New Recipe: Tart rhubarb adds blaze of color, flavor to not-too-sweet cake

I like strawberry-rhubarb pie, a discovery made a few years back when a booth at the Lincoln Square farmers’ market was out of strawberry pie but still had strawberry-rhubarb available. Strawberry-rhubarb jam? Also tasty, with the tang of the rhubarb cutting some of the sweetness of the strawberries-and-sugar mixture.

But I’ve never tried baking or cooking with rhubarb. Until now.

I was at the grocery on Saturday, buying last-minute ingredients for Easter lunch, when I spotted these bright red stalks amid the greenery in the produce aisle. I had no idea what I would do with it, but it was pretty and I wanted it. It’s a concept I more often use on my quilting-fabric stash than on produce, but why mess with what works?

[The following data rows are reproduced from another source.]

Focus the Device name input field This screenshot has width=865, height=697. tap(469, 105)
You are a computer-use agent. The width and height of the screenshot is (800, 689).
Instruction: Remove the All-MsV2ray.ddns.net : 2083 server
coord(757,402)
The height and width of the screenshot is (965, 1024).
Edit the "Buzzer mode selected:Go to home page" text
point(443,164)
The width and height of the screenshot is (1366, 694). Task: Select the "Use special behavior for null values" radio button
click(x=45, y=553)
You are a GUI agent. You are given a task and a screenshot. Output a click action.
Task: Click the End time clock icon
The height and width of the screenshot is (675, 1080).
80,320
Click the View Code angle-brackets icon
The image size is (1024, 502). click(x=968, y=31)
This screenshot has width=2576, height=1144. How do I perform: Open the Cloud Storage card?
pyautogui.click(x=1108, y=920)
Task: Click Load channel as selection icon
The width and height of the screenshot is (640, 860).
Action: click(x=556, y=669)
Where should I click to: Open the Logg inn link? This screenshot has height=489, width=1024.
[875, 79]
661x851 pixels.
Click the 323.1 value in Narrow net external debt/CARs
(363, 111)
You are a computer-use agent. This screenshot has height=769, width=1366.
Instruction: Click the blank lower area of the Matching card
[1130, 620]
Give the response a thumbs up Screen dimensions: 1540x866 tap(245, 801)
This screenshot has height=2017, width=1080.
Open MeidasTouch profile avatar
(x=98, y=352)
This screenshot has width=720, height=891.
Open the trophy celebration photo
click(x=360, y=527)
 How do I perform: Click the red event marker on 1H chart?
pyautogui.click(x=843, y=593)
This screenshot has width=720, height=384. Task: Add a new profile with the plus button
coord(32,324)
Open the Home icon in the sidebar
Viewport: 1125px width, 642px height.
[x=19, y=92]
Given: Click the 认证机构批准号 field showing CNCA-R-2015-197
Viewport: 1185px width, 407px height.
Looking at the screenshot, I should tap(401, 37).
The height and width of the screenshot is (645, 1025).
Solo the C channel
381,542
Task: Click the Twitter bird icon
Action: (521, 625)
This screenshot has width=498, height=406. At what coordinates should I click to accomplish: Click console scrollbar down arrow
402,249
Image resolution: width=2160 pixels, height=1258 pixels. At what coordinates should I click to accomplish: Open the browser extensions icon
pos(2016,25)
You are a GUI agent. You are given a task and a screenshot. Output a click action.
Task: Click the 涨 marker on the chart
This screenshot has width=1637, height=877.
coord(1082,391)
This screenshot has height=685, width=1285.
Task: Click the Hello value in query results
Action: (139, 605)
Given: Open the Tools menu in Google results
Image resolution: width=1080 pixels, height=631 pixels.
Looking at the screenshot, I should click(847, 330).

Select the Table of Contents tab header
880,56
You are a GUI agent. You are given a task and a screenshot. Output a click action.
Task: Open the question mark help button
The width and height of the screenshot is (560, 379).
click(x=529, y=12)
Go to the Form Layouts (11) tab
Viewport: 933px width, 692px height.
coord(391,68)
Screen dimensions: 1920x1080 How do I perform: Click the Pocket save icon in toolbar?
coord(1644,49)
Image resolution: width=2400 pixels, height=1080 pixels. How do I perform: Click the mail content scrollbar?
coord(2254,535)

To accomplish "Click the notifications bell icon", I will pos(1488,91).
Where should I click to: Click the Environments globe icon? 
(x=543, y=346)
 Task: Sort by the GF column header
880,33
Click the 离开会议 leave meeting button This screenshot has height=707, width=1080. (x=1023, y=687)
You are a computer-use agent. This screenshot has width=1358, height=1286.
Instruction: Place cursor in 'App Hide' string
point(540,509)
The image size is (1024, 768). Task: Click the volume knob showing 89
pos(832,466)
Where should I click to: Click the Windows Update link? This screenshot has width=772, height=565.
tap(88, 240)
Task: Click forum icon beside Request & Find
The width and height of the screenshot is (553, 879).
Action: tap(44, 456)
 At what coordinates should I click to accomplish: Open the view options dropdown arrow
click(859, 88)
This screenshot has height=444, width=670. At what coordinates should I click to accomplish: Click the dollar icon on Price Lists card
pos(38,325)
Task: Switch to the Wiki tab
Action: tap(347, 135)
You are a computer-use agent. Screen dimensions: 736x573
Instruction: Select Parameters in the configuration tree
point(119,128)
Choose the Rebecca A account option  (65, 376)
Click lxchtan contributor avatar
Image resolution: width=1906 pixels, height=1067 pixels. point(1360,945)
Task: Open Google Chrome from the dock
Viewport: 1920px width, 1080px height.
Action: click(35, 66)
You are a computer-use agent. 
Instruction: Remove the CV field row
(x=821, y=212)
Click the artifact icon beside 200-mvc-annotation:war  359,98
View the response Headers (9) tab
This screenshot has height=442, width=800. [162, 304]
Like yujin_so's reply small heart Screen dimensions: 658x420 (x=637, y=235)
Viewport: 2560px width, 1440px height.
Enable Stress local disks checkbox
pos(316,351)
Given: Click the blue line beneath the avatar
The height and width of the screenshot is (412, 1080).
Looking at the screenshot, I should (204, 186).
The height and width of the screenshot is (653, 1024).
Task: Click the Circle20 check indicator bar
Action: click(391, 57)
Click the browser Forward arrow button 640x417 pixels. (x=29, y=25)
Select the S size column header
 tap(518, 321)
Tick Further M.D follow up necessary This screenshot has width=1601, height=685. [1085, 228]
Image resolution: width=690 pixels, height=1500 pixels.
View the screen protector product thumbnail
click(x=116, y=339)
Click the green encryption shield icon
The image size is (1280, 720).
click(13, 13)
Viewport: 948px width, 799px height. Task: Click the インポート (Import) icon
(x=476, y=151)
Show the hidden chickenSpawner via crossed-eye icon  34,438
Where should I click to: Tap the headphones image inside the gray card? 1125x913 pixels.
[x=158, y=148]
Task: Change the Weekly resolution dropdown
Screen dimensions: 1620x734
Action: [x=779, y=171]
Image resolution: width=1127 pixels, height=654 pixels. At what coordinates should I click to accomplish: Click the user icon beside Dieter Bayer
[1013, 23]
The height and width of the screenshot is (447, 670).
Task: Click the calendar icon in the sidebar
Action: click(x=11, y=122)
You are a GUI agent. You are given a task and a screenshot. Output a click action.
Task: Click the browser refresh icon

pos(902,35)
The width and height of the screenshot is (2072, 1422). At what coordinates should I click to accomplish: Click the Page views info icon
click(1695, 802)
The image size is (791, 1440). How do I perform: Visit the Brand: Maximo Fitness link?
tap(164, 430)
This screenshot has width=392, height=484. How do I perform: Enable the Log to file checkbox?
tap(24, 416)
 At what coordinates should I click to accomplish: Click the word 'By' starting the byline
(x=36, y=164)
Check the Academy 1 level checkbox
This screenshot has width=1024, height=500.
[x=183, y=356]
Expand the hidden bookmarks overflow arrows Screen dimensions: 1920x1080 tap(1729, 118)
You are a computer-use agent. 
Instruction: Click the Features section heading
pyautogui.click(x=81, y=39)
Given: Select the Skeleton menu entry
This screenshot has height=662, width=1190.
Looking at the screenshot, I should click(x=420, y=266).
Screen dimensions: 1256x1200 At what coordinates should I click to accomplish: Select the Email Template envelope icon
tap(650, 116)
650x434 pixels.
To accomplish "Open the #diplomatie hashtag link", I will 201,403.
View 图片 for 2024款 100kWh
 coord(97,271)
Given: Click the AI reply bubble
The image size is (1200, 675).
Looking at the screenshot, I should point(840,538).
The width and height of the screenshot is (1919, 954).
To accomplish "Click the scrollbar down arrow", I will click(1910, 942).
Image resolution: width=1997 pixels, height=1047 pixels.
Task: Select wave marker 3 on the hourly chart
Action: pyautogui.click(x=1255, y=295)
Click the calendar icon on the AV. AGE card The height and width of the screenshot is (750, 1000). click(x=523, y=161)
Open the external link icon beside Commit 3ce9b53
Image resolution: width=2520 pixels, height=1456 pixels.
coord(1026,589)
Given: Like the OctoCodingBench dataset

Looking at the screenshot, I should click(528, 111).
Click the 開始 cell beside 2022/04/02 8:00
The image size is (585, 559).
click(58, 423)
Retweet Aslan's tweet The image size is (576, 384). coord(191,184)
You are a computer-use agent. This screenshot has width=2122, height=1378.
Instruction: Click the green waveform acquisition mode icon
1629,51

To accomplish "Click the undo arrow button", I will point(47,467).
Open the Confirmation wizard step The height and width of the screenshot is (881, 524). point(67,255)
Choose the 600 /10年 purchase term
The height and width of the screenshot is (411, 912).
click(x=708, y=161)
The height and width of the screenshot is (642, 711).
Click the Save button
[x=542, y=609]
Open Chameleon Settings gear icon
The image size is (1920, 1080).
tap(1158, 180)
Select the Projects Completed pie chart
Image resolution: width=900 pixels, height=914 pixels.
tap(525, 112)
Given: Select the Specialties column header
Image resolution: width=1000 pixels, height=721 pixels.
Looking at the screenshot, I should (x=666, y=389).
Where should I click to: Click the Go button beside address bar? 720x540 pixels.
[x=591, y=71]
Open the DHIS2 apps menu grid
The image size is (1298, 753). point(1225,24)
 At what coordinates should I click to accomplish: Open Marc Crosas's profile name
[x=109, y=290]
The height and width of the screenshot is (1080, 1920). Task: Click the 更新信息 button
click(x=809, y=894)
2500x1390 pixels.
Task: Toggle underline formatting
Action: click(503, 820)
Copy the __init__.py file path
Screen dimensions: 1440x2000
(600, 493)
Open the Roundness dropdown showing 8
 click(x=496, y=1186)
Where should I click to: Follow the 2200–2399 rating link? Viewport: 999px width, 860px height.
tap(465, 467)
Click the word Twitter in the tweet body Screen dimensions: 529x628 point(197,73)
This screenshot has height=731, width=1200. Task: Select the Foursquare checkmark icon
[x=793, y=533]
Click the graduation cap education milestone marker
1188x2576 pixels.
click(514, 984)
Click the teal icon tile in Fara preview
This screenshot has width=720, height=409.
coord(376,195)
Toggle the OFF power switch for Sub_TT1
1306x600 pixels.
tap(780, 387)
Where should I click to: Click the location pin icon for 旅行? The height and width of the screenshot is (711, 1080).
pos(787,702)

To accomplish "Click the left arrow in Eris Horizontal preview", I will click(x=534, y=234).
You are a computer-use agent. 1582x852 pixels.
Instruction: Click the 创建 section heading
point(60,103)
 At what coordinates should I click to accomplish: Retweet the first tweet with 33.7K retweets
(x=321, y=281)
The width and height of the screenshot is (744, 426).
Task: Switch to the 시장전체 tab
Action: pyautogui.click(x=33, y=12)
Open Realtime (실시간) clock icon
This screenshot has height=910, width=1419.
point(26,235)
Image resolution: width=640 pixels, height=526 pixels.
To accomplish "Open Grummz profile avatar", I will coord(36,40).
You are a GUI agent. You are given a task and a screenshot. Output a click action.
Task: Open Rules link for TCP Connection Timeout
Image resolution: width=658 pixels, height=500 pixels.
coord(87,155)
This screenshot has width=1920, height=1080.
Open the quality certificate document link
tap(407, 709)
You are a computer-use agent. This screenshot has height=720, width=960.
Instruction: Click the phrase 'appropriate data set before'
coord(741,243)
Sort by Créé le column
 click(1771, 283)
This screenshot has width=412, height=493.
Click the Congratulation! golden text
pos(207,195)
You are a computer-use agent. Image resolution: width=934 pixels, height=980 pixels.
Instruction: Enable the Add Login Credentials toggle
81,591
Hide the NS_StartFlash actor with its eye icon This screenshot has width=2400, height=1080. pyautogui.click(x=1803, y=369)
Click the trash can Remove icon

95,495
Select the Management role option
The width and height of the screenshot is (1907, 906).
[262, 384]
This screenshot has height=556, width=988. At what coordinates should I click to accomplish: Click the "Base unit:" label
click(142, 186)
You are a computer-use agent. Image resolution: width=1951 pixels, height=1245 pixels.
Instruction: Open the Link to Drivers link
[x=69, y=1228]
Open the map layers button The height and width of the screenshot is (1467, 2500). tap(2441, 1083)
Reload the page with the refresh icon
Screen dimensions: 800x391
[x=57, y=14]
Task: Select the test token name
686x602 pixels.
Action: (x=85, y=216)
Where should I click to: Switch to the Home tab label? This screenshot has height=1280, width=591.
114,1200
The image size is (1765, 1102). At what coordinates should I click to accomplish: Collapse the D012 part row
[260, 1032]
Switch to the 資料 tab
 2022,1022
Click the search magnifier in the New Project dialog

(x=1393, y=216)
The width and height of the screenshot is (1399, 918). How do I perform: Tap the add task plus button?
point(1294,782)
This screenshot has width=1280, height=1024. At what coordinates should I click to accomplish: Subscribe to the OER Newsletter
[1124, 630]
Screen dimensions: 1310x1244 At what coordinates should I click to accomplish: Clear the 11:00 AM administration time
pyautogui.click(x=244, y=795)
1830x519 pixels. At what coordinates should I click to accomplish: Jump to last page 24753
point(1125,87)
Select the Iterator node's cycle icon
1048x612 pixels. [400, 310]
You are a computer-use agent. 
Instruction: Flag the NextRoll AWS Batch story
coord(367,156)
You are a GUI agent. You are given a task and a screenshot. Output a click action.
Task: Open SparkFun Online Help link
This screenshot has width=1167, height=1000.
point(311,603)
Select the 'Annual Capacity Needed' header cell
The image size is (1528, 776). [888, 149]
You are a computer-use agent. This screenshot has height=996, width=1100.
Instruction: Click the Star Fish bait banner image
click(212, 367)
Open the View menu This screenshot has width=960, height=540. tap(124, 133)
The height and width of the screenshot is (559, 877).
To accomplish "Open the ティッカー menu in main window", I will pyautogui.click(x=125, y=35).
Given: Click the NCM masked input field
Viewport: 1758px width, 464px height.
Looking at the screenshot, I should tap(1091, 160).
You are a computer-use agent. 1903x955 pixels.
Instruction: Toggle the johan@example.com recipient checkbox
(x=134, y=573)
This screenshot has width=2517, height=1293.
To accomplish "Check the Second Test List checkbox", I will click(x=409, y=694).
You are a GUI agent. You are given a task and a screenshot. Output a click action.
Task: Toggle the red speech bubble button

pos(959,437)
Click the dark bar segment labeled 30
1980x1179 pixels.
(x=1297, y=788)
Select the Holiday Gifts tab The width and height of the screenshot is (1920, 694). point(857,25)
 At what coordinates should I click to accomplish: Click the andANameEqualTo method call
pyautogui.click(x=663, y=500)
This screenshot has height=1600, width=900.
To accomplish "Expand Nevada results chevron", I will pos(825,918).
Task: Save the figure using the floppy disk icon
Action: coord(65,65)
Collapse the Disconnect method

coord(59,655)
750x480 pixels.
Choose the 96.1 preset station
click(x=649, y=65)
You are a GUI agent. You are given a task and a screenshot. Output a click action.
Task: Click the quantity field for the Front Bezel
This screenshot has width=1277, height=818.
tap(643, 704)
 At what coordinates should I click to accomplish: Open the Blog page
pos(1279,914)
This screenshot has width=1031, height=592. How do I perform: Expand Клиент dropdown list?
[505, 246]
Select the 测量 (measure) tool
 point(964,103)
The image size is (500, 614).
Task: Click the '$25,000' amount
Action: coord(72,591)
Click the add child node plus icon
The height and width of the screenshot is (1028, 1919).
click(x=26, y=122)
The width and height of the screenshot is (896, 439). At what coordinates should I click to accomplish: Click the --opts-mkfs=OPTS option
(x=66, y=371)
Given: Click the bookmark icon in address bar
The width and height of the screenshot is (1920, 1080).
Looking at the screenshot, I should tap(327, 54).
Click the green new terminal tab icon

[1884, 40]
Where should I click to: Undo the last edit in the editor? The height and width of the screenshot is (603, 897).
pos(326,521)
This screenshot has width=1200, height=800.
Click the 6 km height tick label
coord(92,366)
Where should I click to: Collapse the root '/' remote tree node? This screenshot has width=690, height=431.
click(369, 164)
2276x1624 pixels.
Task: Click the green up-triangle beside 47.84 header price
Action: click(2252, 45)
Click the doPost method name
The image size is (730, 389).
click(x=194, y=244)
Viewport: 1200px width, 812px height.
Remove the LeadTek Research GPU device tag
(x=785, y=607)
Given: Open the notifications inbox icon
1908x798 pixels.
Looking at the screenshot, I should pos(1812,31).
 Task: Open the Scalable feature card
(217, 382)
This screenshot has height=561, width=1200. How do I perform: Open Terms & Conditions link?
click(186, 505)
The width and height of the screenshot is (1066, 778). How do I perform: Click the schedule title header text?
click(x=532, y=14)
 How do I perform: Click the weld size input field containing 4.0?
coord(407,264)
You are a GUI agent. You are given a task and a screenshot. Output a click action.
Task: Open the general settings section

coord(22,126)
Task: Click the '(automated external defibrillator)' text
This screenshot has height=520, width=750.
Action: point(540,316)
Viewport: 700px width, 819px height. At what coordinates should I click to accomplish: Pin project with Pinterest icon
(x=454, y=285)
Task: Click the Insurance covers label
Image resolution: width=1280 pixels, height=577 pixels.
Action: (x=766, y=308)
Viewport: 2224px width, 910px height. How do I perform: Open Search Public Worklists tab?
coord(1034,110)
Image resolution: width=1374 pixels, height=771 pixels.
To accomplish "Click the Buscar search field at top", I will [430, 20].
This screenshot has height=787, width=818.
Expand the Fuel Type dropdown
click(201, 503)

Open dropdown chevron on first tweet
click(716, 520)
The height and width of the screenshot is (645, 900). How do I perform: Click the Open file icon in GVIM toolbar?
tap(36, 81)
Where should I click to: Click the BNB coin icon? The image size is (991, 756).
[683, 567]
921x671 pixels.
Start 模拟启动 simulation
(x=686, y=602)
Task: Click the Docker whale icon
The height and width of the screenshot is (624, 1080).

I didn’t want too much, though. The stalks were long and two seemed like more than enough for whatever I (didn’t yet) have planned. (I was vaguely leaning toward a venture into strawberry-rhubarb pie territory, since I also had a carton of strawberries in my cart, but that idea was nebulous, at best.) When I got to the register, those two stalks weighed in at all of 0.18 of a pound.

I carried it home, found a spot in my fridge for them — at an angle; did I mention they were long? — and went about my weekend.

Then Monday came, I opened my inbox and spotted an email from The Spice House in Chicago, complete with a recipe for a rhubarb cake that called for two stalks of rhubarb.

I took it as a sign.

As I’m prone to do, I tweaked the recipe a bit. Instead of cutting the rhubarb into bite-size pieces, I almost (but not quite) diced it. What little I know about rhubarb includes a) it has a reputation for being tough and stringy, and b) my favorite strawberry-rhubarb pie uses small pieces of rhubarb while my least-favorite uses large chunks.

My spice cabinet contains neither mace nor cardamon, and I’m not entirely sure I want to change that. After consulting with a friend who not only bakes with rhubarb frequently but actually grows her own in her backyard, I decided to keep the called-for ginger, skip the mace and cardamon and sub in cinnamon and nutmeg in their place.

I also skipped the almond extract, which can seem both overpowering and fake to my taste buds. Not wanting to entirely lose the almond flavor, though, I switched out part of the all-purpose flour in favor of almond flour.

The result was a lovely, single-layer cake that was moist, flavorful and not too sweet when there’s already plenty of Easter candy still sitting on the dining room table. I’d serve this cake for dessert at dinner, eat it for breakfast or have it as an afternoon snack, straight out of the oven.


Rhubarb Cake

¾ cup all-purpose flour

½ cup almond flour

1½ teaspoons baking powder

¼ teaspoon ground cinnamon

¼ teaspoon ground nutmeg

¼ teaspoon ground ginger

2 eggs

1 cup sugar, plus 1-2 tablespoons for rhubarb

¼ cup melted butter, plus more for cake pan

⅓ cup milk

1 teaspoon almond extract

2 large stalks rhubarb

Preheat oven to 350 degrees Fahrenheit. Prepare a 9-inch round cake pan with butter and flour.

Slice rhubarb stalks into pieces slightly larger than a dice and sprinkle with 1-2 tablespoons sugar. Set aside.

In a small bowl, sift together flours, baking powder and spices.

In a large bowl, beat 2 eggs with 1 cup sugar until pale and fluffy. Add almond extract, melted butter and milk and stir until well mixed. Stir in flour mixture and stir until smooth.

Pour batter into cake pan and scatter the rhubarb pieces over the top. Bake for 30 to 35 minutes or until a toothpick inserted in the center comes out clean.